Problem to solve – Below is a listing. Write out exactly its lines between the one holding "You are a computer-use" and the one holding "Instruction: Click the", inclusive.

Data for the task –

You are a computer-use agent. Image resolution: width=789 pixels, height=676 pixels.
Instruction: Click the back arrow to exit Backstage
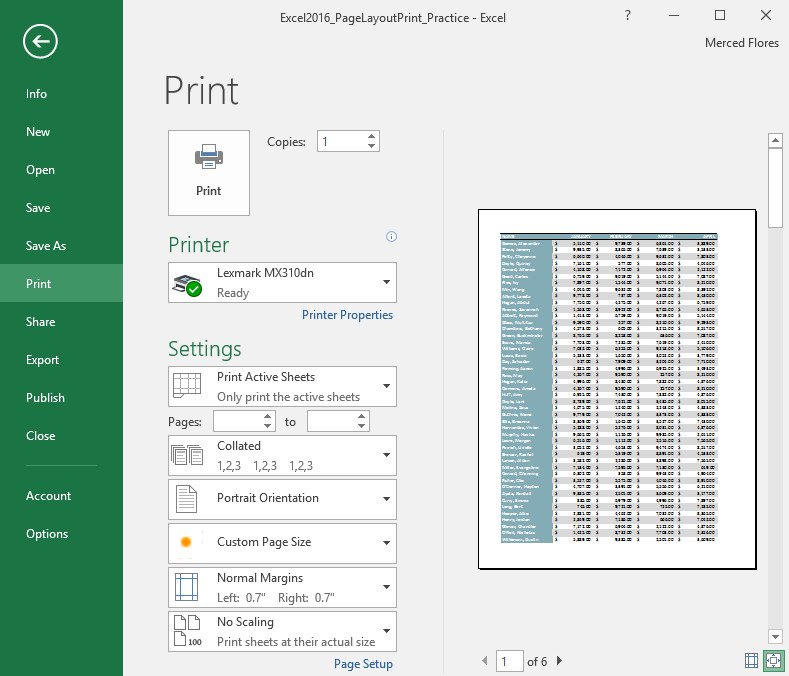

* * *

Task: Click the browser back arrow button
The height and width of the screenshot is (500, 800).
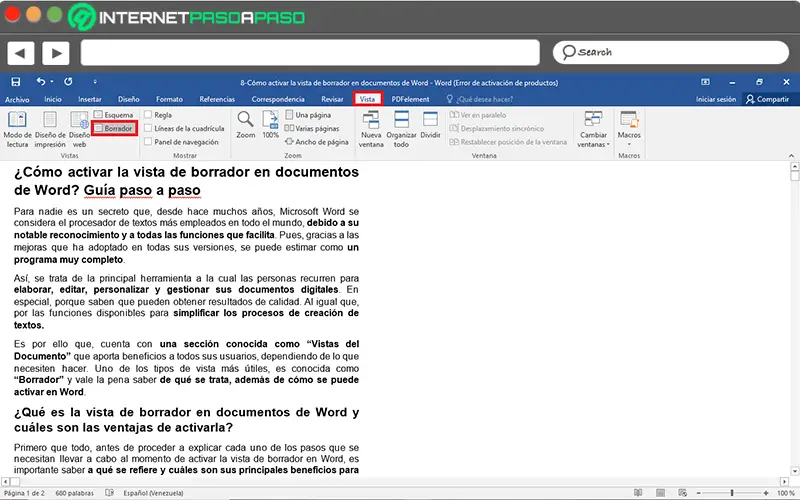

---

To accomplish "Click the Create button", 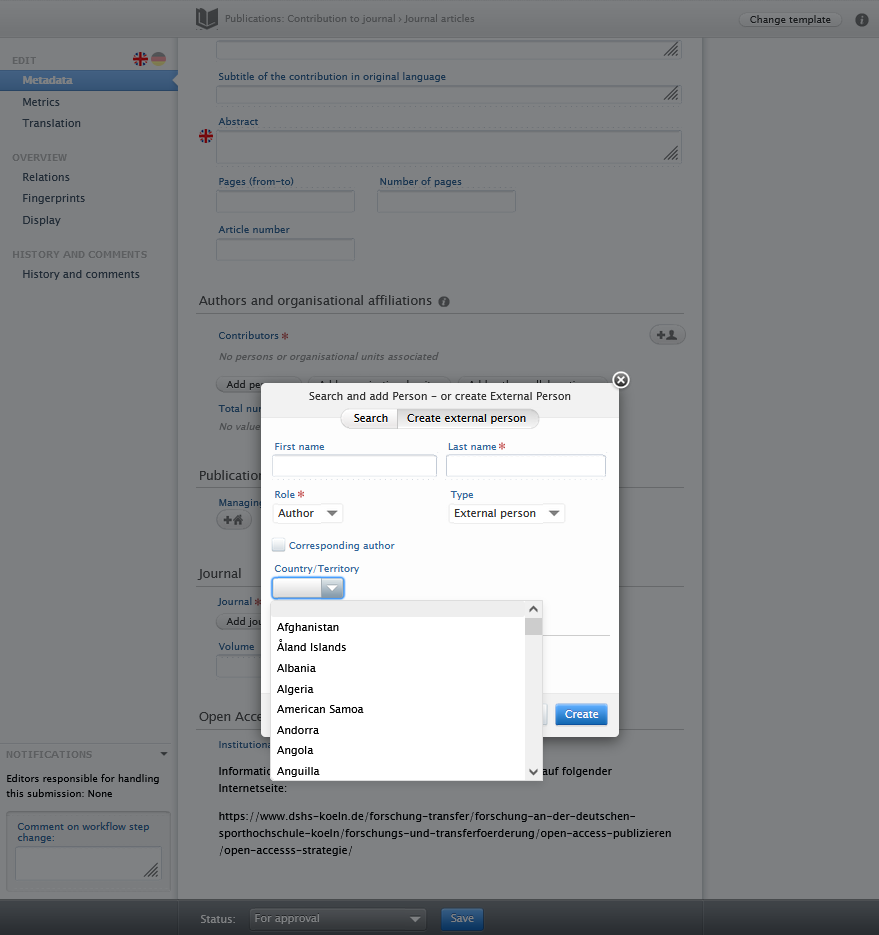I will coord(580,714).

Response to this exercise –
You are a computer-use agent. Image resolution: width=789 pixels, height=676 pixels.
Instruction: Click the back arrow to exit Backstage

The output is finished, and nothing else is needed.